• Kutipan Teks
>>>>>

Menjelang pilkada, pileg, bahkan pilpres 2024 sekalipun, kini ternyata sudah marak dibicarakan di masyarakat. Bukan hanya orang-orang yang digadang-gadang akan ikut bertarung pada pemilu nanti, seperti yang banyak terpampang fotonya di baliho dan tersebar di jalanan. Melainkan sudah sampai pada tingkat kalangan masyarakat kelas bawah, mereka pun ikut meramaikan komentar.
Pembicaraannya pun kadang merujuk pada subjek calon kandidat yang dinilai akan maju, seperti keluarga dari para kepala daerah hari ini, contohnya bisa anak dan keluarga bupati atau gubernur. Selain itu, hal yang paling mengusik juga terkait money politik, kini menjadi hal lumrah sebagai bahan obrolan yang memanas di tengah masyarakat.
Problemnya bukan main, persepsi terkait praktek money politik terasa bukanlah suatu dosa atau kesalahan dalam pemilu. Sehingga mungkin tidak heran jika ada argumen masyarakat mengatakan, jika para calon kandidat yang tidak ada uangnya, jangan harap akan dipilih oleh masyarakat. Argumennya memang konservatif.
Apakah pantas kita menyalahkan secara sepihak masyarakat melakukan praktek money politik? Pertanyaan ini mesti kita resapi secara bersama dan perlu pula kita cari tahu asal usulnya. Yah, mesti kita akui bahwa praktek money politik dalam setiap perhelatan pemilu pasti akan terjadi bahkan sampai ke sudut-sudut pedesaan sekalipun. Ia sudah menjalar dalam sistem pemilu kita dan kadang dianggap bukan lagi pelanggaran dalam pemilu.
Lalu apakah masalah ini akan terus kita biarkan? Siapa yang akan bertanggungjawab atas masalah? Iya, perlu kita mengelus dada secara bersama untuk menyelesaikan masalah ini, langkah utamanya mesti ada kesadaran secara bersama. Namun, yang jelas tidak cukup jika hanya mengandalkan sosialisasi dari pengawas pemilu, seperti Bawaslu.
Kalau kita telisik lebih dalam, memang sistem pemilu kita sudah keliru, praktek money politik sudah amat besar dibendung pengaruhnya. Akan tetapi, problem ini tentu bermula dari para calon kandidat yang melakukan bagi-bagi uang demi membeli suara masyarakat.
Seandainya para calon pemimpin kita masing-masing komitmen untuk tidak melakukan bagi-bagi uang atau bahasa kasarnya membeli suara rakyat, maka masyarakat juga tentu tidak akan melakukan praktek money politik tersebut. Mana mungkin ada uang yang diterima oleh masyarakat, kalau bukan para calon yang membaginya. Nah, mestinya kita bisa bercermin dari sini.
Nyatanya calon kandidat membagi uang, tentu masyarakat akan terima, padahal masyarakat tidak pernah meminta uang tersebut. Kalau secara undang-undang, yang memberi dan menerima money politik jelas sama-sama bersalah. Akan tetapi, secara moral mungkin tidak keliru jika kita mengatakan bahwa calon kandidatlah yang salah.

<<<<<

• Informasi yang Diberikan

>>>>>

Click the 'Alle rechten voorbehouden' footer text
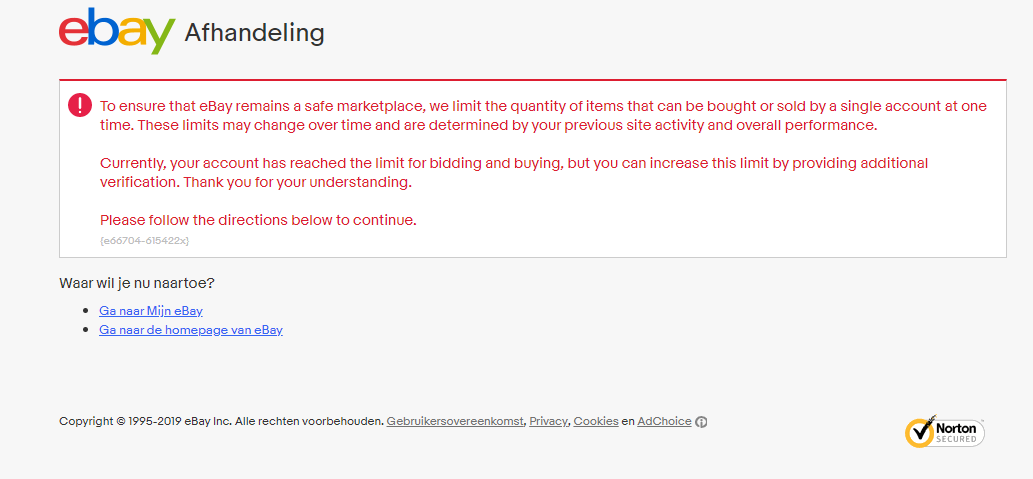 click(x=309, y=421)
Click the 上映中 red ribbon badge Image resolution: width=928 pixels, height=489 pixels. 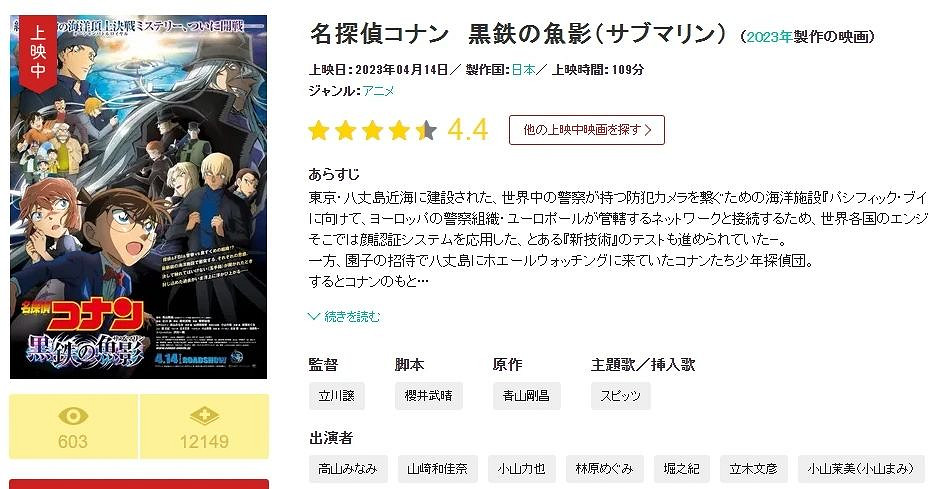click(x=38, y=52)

<<<<<
>>>>>

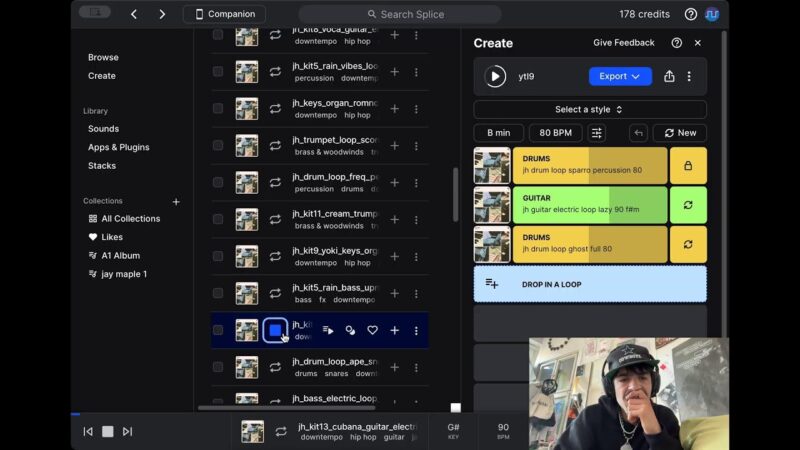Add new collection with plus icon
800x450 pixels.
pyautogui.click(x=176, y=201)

<<<<<

• Tindakan yang Diperlukan
1) Tuliskan persis bagian dari tulisan tentang politik uang dalam pemilu, dimulai pada kata-kata "Seandainya para calon" dan berhenti setelah kata-kata "kandidatlah yang salah.".
2) Ambil baris-baris dari daftar di atas persis seperti aslinya, dimulai pada baris yang memuat "Add new collection with plus icon" dan berhenti setelah baris yang memuat "pyautogui.click(x=176, y=201)". Jangan sertakan gambar dalam jawaban.

• Jawaban Setiap Tugas
1)
Seandainya para calon pemimpin kita masing-masing komitmen untuk tidak melakukan bagi-bagi uang atau bahasa kasarnya membeli suara rakyat, maka masyarakat juga tentu tidak akan melakukan praktek money politik tersebut. Mana mungkin ada uang yang diterima oleh masyarakat, kalau bukan para calon yang membaginya. Nah, mestinya kita bisa bercermin dari sini.
Nyatanya calon kandidat membagi uang, tentu masyarakat akan terima, padahal masyarakat tidak pernah meminta uang tersebut. Kalau secara undang-undang, yang memberi dan menerima money politik jelas sama-sama bersalah. Akan tetapi, secara moral mungkin tidak keliru jika kita mengatakan bahwa calon kandidatlah yang salah.

2)
Add new collection with plus icon
800x450 pixels.
pyautogui.click(x=176, y=201)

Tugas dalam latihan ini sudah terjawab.